Coast Guard crews say they’re close to floating the ship out of our lives.

If you’ve strolled along Kaimana Beach in Waikiki the past two months, you’ve likely seen the twisted heap of metal lolling in the surf a few hundred yards offshore. On October 10, the Pacific Paradise commercial fishing vessel ran aground with 20 people onboard, spilling diesel fuel and hundreds of fishhooks into Waikiki Beach waters.
Rescue efforts of the crew moved quickly. However, the Coast Guard’s efforts to remove the giant eyesore and its pollutants from one of the world’s most iconic stretches of beach is taking more time than expected.
“Ideally (the ship) will be removed on Wednesday,” Coast Guard Chief Petty Officer Amanda Levasseur says. “But it’s contingent on wind conditions and the integrity of the hull.”

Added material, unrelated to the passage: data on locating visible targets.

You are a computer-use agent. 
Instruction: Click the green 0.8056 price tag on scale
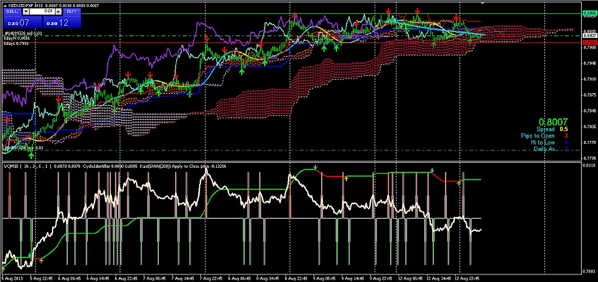(589, 13)
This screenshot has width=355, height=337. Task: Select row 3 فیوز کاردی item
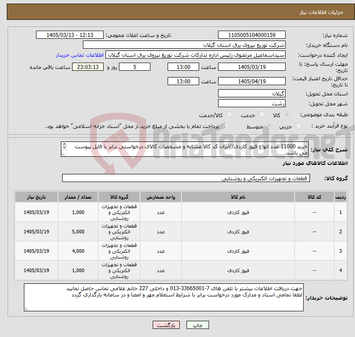point(238,251)
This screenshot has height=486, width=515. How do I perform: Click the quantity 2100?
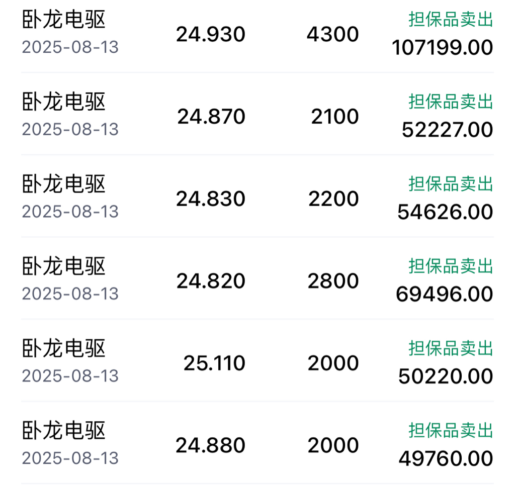pos(334,117)
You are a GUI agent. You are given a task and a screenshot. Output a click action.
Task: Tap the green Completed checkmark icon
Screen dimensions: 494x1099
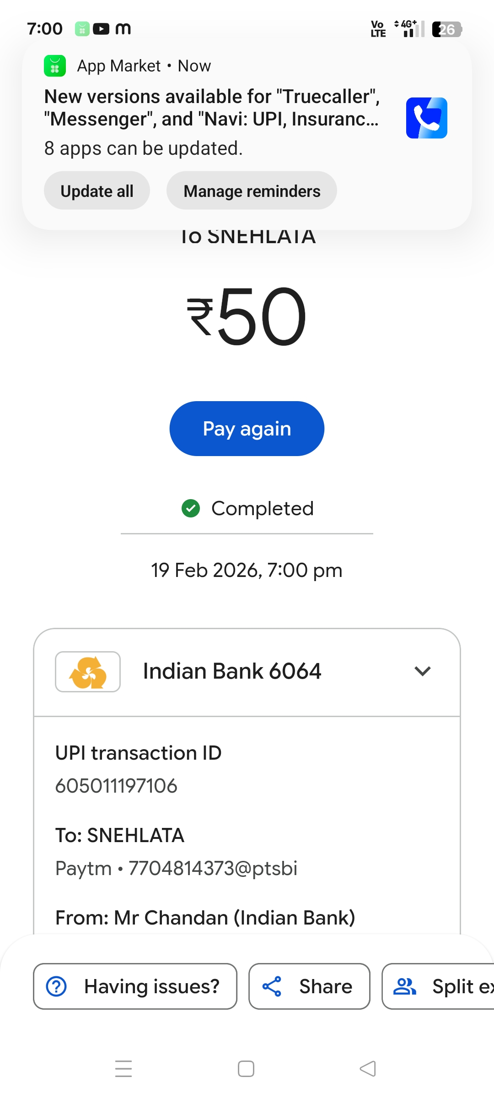191,508
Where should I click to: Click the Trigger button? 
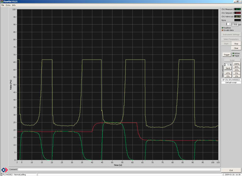coord(227,54)
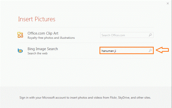Click "Sign in" in the bottom message
The image size is (172, 108).
tap(25, 98)
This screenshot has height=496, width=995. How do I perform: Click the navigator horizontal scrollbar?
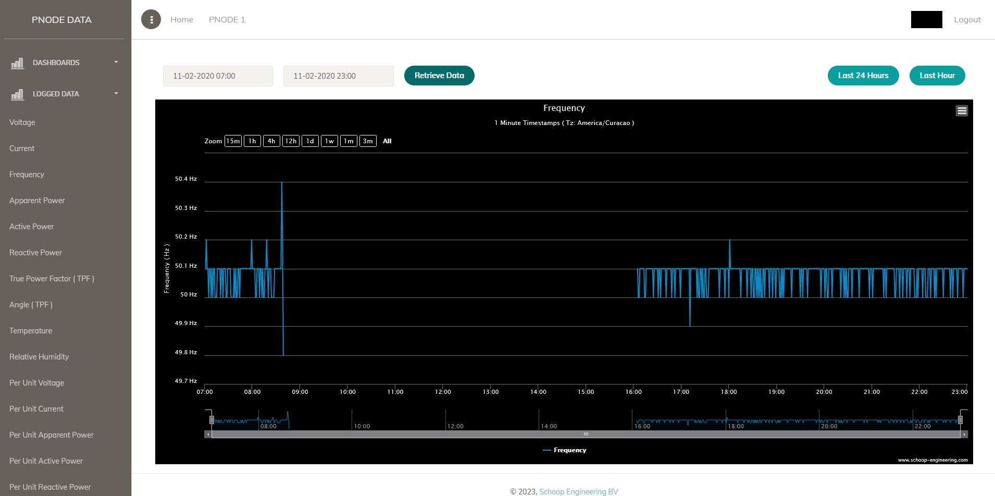[x=586, y=435]
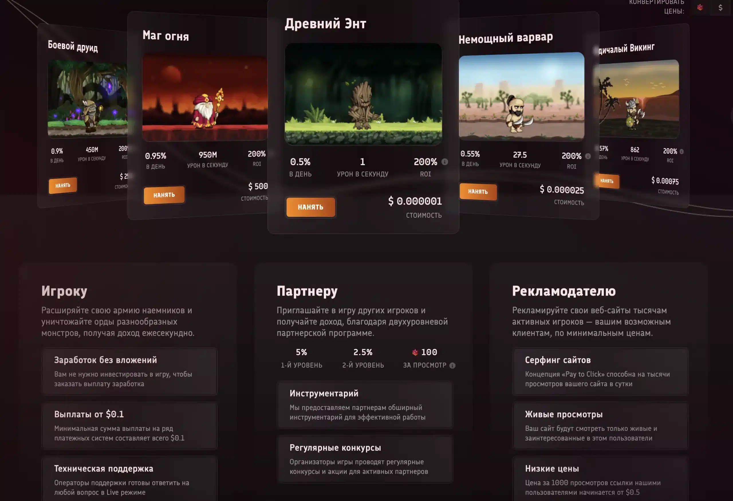Hire the Древний Энт mercenary
Screen dimensions: 733x501
coord(311,207)
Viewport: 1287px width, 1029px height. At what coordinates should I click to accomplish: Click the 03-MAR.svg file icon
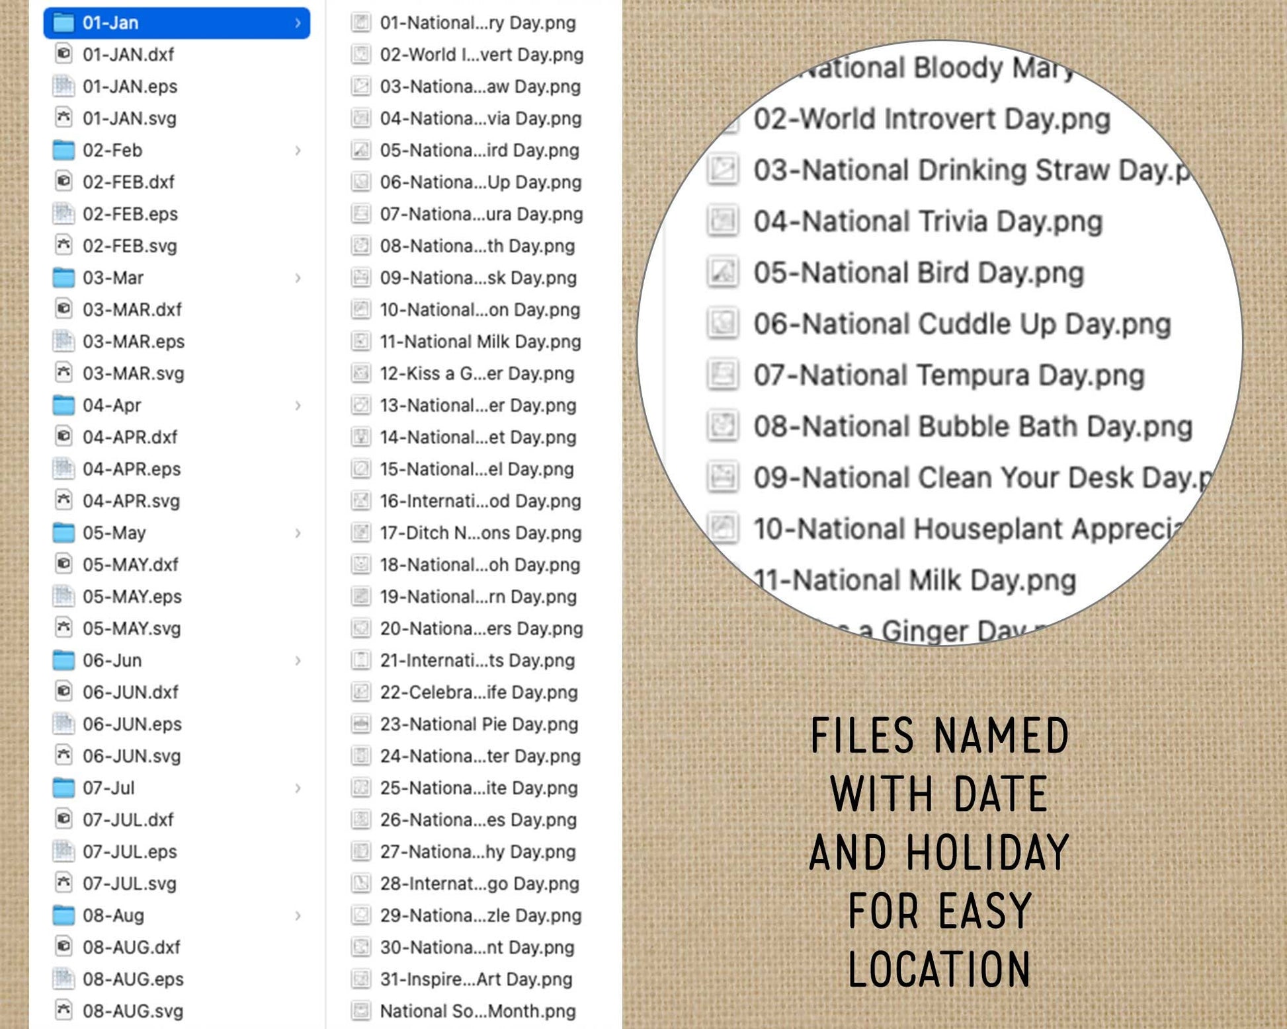tap(63, 373)
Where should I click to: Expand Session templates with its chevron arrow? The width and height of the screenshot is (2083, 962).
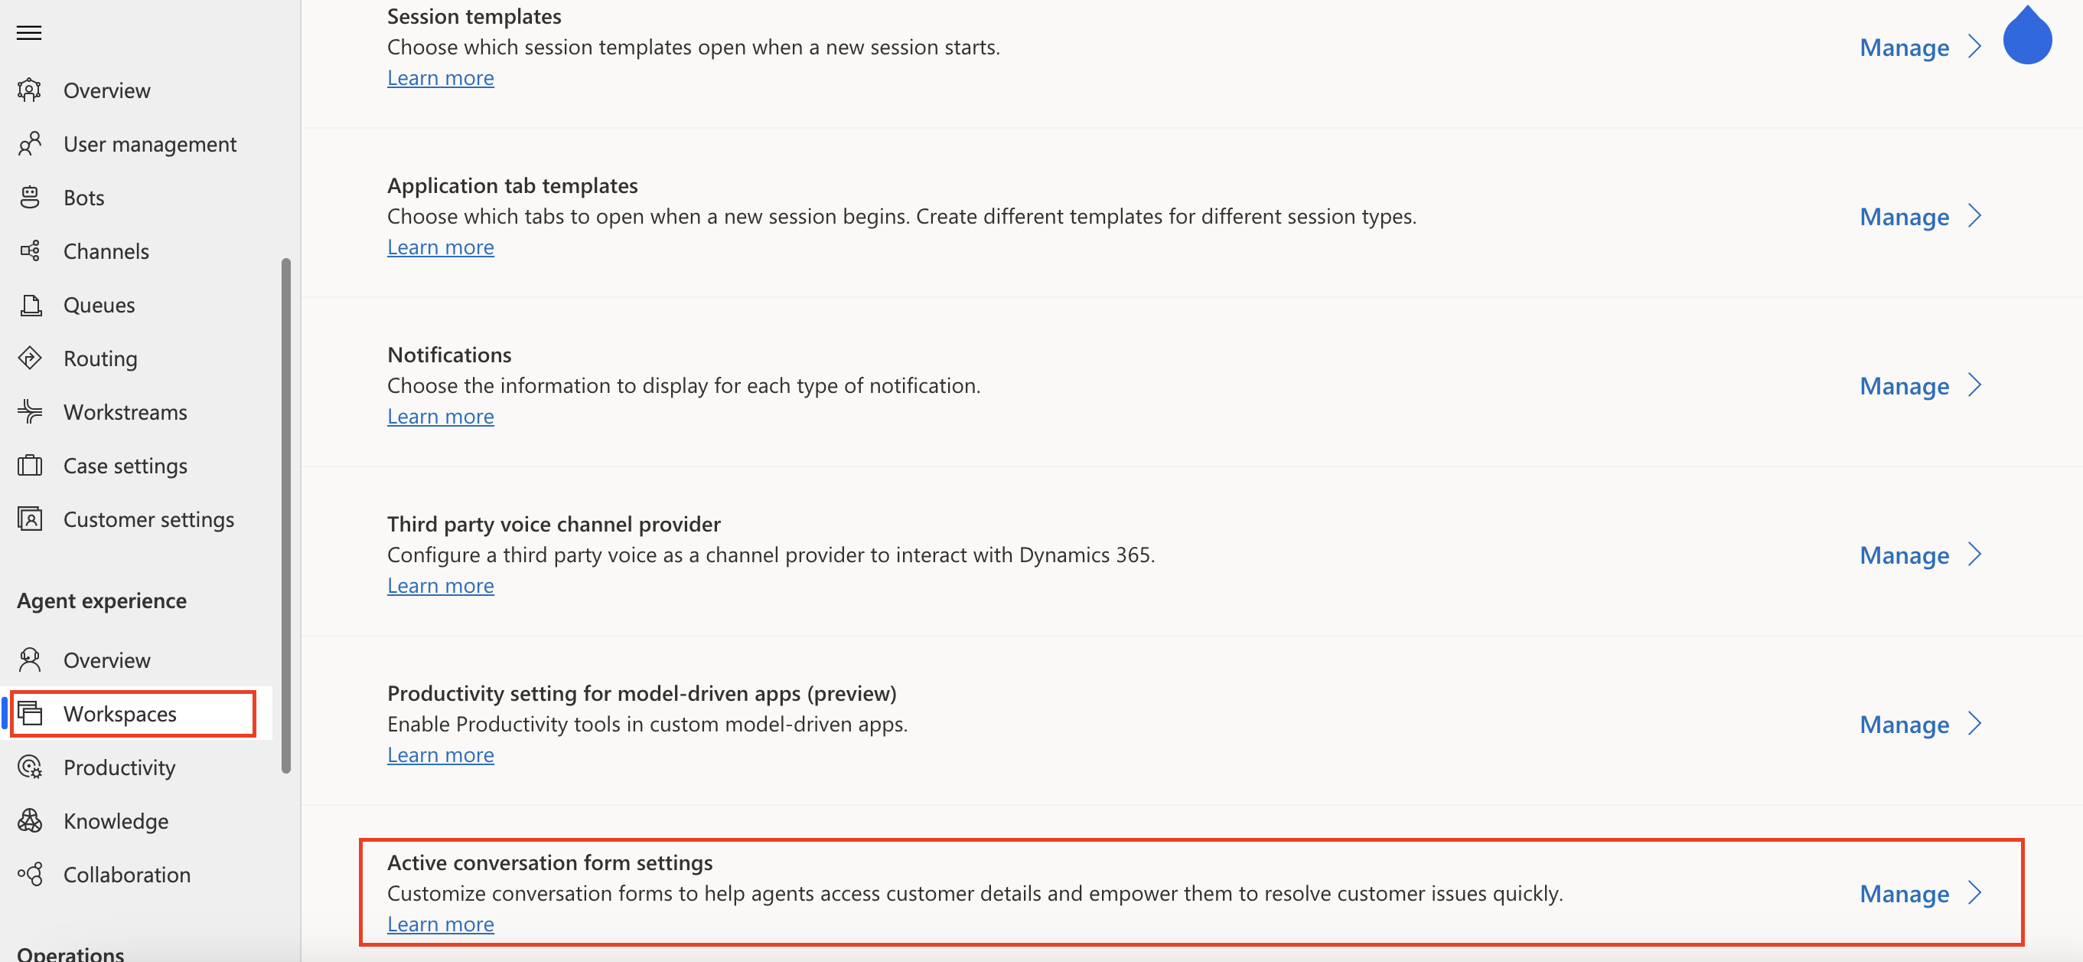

According to Levasseur, Coast Guard crews have been working to patch holes within the ship’s hull, some of them predating October 10, in a procedure she described as “tedious” and “complex.” Though several strategies to tow the ship further offshore to be sunk have failed, salvage efforts have generally focused on increasing the ship’s buoyancy so it can be dislodged from the coral reef.
Though some have raised concerns over health risks of entering the water, Lavasseur says it’s safe, and that there are lots of people swimming in the waters around Kaimana Beach.
“We’ve set up a 500-foot safety zone around the vessel to make sure no one is climbing on it and jumping off of it,” she says. “And the water is tested daily (by the Dept. of Health).”
In a perfect world, the ship will be removed this week and beachgoers will be able to gaze on an unmarred Waikiki sunset. But sometimes weeks have a way of becoming months, and a month quickly turns into two. We’re hoping the former happens.